The same steps described above are used when applying a short leg cast. A few special considerations for the short leg cast include:
●Cut the stockinette on the dorsal side just over and parallel to the ankle (ie, tibiotalar) joint to prevent wrinkling, which can lead to skin irritation.
●Four-inch padding is needed for lower extremity casts; apply extra padding over bony prominences (eg, malleoli, fibular head).
●Maintain the ankle in 90 degrees of dorsiflexion (ie, neutral position) to create a position of function (especially for weightbearing casts) and to prevent flexion contractures.
●Leave all five toes visible to allow for neurovascular assessment.
Positioning — Casts should place the affected joints in their position of function whenever possible (table 1). The wrist and hand are usually placed in a grasping position. The ankle and elbow are usually casted at 90 degrees. Sometimes these general rules are adjusted to obtain a better outcome. As an example, the wrist may be placed in a more neutral to slightly flexed position to help maintain reduction when treating a distal radius fracture.
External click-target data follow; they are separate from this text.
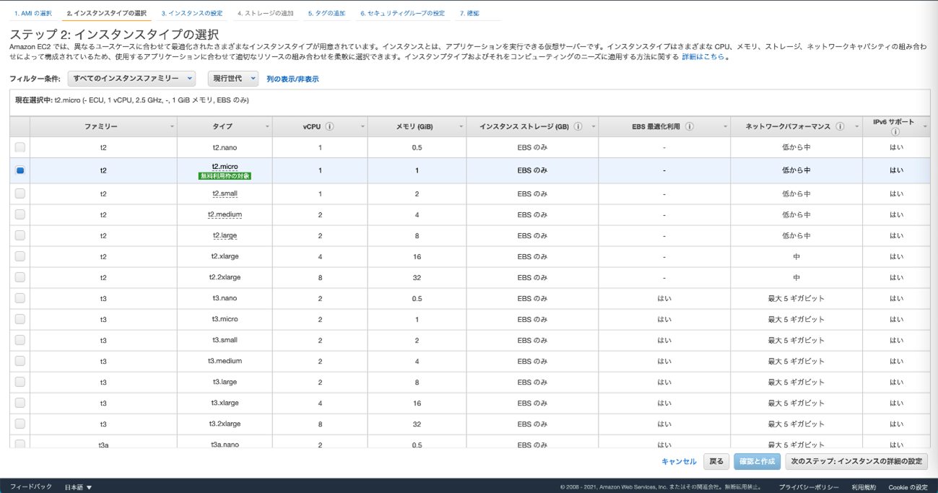Click the info icon beside vCPU header

click(x=330, y=126)
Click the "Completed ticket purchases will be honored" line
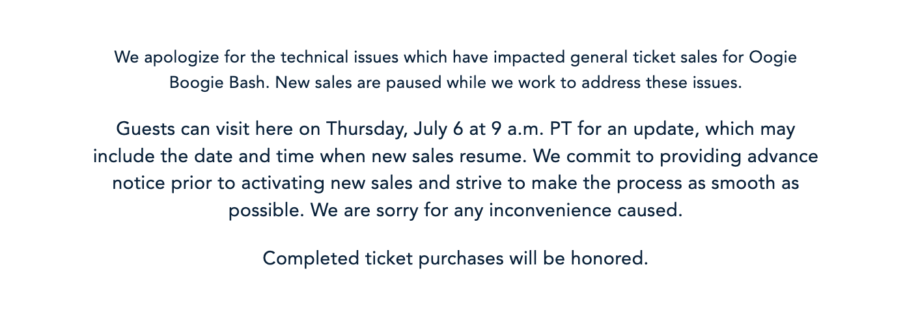The height and width of the screenshot is (327, 905). point(455,259)
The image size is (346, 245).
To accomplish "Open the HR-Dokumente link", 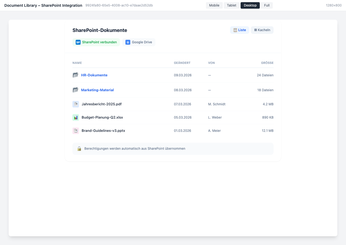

Changes in fracture position can occur during cast application despite an optimal reduction and excellent casting technique with proper molding. Therefore, we suggest obtaining radiographs immediately following cast application for any unstable fracture or any fracture that required reduction prior to casting.
Complications — Potential complications associated with fractures are reviewed separately. Complications associated with casting are discussed below. (See "General principles of fracture management: Early and late complications".)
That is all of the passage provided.